After I run spark-submit in my YARN cluster with Spark-1.6.2:
./bin/spark-submit --class TerasortApp \
--master yarn \
--deploy-mode cluster \
--driver-memory 4G \
--executor-memory 12G \
--executor-cores 4 \
--num-executors 16 \
--conf spark.yarn.executor.memoryOverhead=4000 \
--conf spark.memory.useLegacyMode=true \
--conf spark.shuffle.memoryFraction=0.6 \
--conf "spark.executor.extraJavaOptions=-XX:+UseG1GC -XX:ArrayAllocationWarningSize=2048M" \
--queue spark \
/home/sanbai/myspark/target/scala-2.10/test_2.10-1.0.jar
The job fail, and the log report:
com.esotericsoftware.kryo.KryoException: java.io.IOException: failed to uncompress the chunk: PARSING_ERROR(2) Serialization trace: bytes (org.apache.hadoop.io.Text) at com.esotericsoftware.kryo.io.Input.fill(Input.java:142) at com.esotericsoftware.kryo.io.Input.require(Input.java:169) at com.esotericsoftware.kryo.io.Input.readBytes(Input.java:317) at com.esotericsoftware.kryo.io.Input.readBytes(Input.java:297) at com.esotericsoftware.kryo.serializers.DefaultArraySerializers$ByteArraySerializer.read(DefaultArraySerializers.java:35) at com.esotericsoftware.kryo.serializers.DefaultArraySerializers$ByteArraySerializer.read(DefaultArraySerializers.java:18) at com.esotericsoftware.kryo.Kryo.readObjectOrNull(Kryo.java:699) at com.esotericsoftware.kryo.serializers.FieldSerializer$ObjectField.read(FieldSerializer.java:611) at com.esotericsoftware.kryo.serializers.FieldSerializer.read(FieldSerializer.java:221) at com.esotericsoftware.kryo.Kryo.readClassAndObject(Kryo.java:729) at org.apache.spark.serializer.KryoDeserializationStream.readObject(KryoSerializer.scala:228) at org.apache.spark.serializer.DeserializationStream.readValue(Serializer.scala:171) at org.apache.spark.serializer.DeserializationStream$$anon$2.getNext(Serializer.scala:201) at org.apache.spark.serializer.DeserializationStream$$anon$2.getNext(Serializer.scala:198) at org.apache.spark.util.NextIterator.hasNext(NextIterator.scala:73) at scala.collection.Iterator$$anon$13.hasNext(Iterator.scala:371) at scala.collection.Iterator$$anon$11.hasNext(Iterator.scala:327)

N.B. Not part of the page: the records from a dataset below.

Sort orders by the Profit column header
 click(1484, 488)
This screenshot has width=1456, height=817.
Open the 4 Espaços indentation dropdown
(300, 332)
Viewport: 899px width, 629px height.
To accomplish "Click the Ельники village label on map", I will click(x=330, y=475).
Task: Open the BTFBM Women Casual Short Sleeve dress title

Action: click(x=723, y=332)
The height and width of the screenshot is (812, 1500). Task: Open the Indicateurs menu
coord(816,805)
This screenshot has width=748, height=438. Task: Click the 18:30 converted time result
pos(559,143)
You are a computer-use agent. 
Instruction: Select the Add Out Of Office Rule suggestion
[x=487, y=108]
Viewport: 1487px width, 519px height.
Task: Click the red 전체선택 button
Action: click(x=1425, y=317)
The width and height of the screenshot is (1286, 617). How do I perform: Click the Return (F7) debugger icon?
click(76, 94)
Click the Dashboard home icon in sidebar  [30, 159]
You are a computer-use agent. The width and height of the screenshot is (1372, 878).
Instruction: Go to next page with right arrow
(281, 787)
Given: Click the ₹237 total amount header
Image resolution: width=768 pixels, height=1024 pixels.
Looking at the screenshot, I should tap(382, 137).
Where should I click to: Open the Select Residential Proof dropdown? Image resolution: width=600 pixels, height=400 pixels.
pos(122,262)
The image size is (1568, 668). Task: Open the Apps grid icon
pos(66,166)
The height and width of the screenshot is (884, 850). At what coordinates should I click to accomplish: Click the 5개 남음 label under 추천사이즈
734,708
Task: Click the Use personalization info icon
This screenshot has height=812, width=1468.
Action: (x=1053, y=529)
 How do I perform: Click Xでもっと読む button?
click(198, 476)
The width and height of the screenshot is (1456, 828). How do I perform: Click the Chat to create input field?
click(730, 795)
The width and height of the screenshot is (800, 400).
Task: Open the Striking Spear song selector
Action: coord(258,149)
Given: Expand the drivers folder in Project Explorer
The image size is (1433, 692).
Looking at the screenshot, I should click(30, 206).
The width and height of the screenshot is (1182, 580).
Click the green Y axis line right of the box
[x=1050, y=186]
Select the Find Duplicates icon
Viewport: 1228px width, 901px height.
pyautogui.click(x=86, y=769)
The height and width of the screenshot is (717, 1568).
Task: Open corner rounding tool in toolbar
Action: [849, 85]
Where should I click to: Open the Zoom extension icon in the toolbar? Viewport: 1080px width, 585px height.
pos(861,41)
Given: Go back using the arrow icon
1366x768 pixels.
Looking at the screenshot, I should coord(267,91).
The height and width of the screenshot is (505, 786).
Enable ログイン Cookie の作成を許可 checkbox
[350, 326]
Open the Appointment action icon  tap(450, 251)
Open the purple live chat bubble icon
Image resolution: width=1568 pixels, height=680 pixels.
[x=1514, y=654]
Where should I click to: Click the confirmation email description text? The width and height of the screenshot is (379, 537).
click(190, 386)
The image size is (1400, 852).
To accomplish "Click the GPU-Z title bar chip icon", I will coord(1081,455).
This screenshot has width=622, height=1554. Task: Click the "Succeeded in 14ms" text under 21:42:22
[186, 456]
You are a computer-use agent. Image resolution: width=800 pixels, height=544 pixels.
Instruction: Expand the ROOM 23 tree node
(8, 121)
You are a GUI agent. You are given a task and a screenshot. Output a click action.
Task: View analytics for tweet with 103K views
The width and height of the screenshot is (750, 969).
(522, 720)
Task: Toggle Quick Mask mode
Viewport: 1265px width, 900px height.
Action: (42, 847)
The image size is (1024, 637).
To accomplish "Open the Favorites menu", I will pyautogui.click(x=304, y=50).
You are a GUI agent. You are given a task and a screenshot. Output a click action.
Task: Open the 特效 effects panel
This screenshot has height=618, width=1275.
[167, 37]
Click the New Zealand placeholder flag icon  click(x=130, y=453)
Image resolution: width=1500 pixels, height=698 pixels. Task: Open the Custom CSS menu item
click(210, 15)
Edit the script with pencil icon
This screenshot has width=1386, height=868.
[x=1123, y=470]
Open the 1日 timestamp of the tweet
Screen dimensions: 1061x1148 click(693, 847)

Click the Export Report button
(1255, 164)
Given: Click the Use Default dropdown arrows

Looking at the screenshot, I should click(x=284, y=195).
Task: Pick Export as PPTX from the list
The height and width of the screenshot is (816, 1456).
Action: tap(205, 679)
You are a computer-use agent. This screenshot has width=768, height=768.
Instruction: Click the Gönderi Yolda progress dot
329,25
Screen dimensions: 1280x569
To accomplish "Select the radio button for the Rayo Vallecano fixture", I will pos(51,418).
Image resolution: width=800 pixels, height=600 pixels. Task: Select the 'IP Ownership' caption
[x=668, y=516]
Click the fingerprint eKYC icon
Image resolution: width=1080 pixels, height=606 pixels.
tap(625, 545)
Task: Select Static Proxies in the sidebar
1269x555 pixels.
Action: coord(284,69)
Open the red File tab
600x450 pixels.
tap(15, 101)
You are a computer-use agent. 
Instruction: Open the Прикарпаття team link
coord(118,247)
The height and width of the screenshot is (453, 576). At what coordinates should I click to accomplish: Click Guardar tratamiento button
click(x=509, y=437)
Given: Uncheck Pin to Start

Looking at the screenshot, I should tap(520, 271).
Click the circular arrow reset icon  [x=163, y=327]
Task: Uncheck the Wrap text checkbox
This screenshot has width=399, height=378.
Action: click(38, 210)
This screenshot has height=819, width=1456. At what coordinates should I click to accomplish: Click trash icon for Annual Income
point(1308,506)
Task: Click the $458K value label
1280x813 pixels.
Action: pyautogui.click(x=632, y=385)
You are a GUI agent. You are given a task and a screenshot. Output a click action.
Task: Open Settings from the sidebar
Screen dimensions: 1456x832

Somebody in the internet say may be this is caused by the compatibility problem between Spark-1.6.2 and Snappy. Therefore I add
--conf spark.io.compression.codec=lz4
to my spark-submit shell script to change compress algorithm from Snappy to lz4. And this time everything goes ok.